6. Repeat steps 2-5 for each of the six eye colour phenotypes. Make sure that all flies used by each group are of the same gender.
7. Prepare a developing chamber by covering one of the large beakers provided with aluminum foil. (Pteridine pigments are light-sensitive, so the chromatogram should be developed in the dark.) Prepare an aluminum foil lid for the chamber.
8. Transfer the developing chamber to the fume hood indicated in the pre-lab talk. Add 50 ml of solvent to the container, cover it, and leave it to equilibrate for 5 minutes
9. Staple the short (5 inch) sides of the paper together so they do not overlap. This should produce a tube with the crushed fly heads on the inside near the bottom. Label the tube with a pencil near the edge.

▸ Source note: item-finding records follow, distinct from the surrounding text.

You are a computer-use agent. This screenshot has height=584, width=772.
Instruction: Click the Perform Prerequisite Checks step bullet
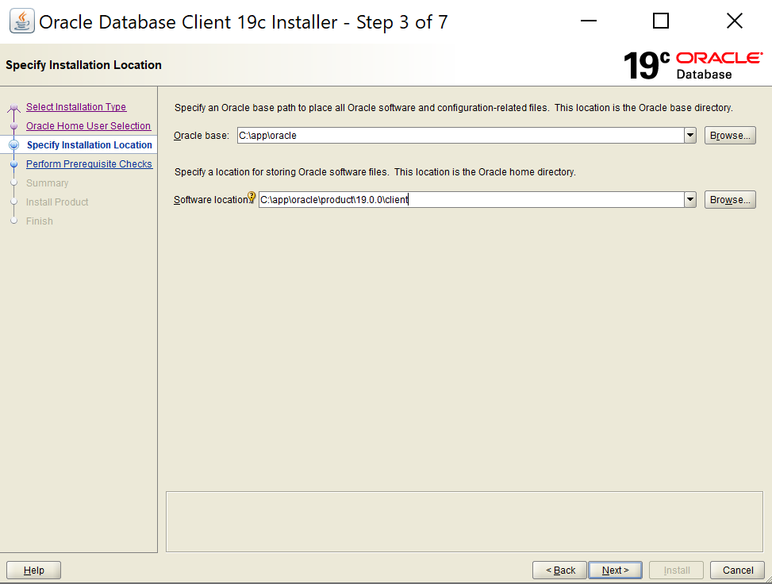coord(13,164)

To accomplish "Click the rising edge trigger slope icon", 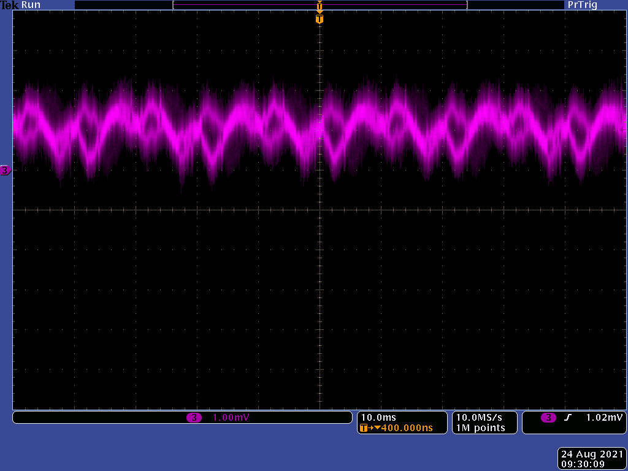I will [568, 418].
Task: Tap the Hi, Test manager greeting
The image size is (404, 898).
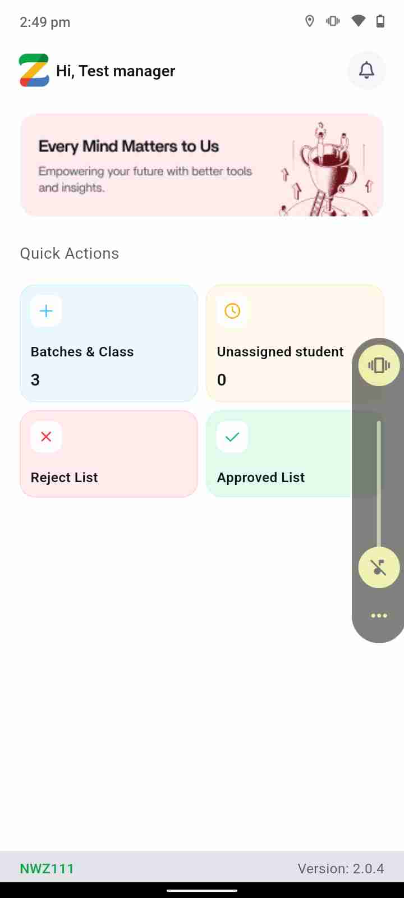Action: [x=116, y=71]
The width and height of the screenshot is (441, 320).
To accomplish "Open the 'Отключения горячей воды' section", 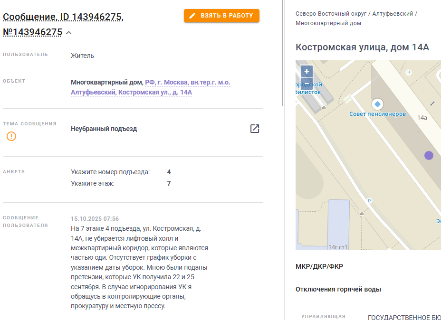I will pos(338,289).
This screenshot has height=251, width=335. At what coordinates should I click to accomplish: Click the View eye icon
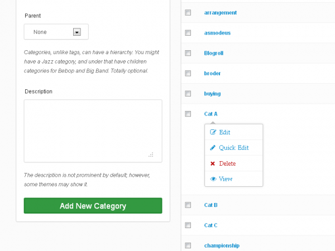[x=213, y=179]

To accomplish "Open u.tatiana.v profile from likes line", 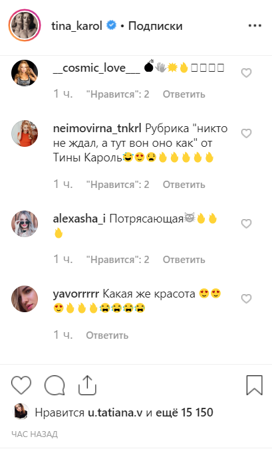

10. Place the chromatogram in the developing chamber. (The fly heads should be at the bottom, and the solvent should not cover the fly heads.) Make sure that the chromatogram does not touch the sides of the developing chamber.
11. Close the container securely. Develop for 90 minutes.
12. After 90 minutes, remove the chromatogram from the solvent. Mark the furthest position reached by the solvent. Dry in the box in the fume hood for 5 minutes.
13. Remove the staples from the dry chromatogram and observe it under UV light. (Be sure to use UV goggles if box is opened during this procedure) Mark the position of the centre of each band visible on the chromatogram for each phenotype, and note the size and colour of each band for each phenotype.
There will be a short format report for this lab. You should identify which pigments are present in each phenotype, and note differences in amounts of the pigments from the wild type. For each pigment, calculate the Rf value for each of the pigments on your chromatogram. This is calculated by dividing the distance from the baseline (the location of the fly heads) to the centre of each pigment spot by the distance from the baseline to the solvent front. This value will vary between chromatograms, but should be consistent for each chromatogram, and may be useful in identifying which pigments are missing from mutant strains.
References:
Hadorn, E. (1962). Fractionating the fruit fly. Scientific American, 206: 100-110.
Ziegler, I. (1961). Genetic aspects of ommochrome and pterin pigments. Advances in Genetics, 10: 349-403.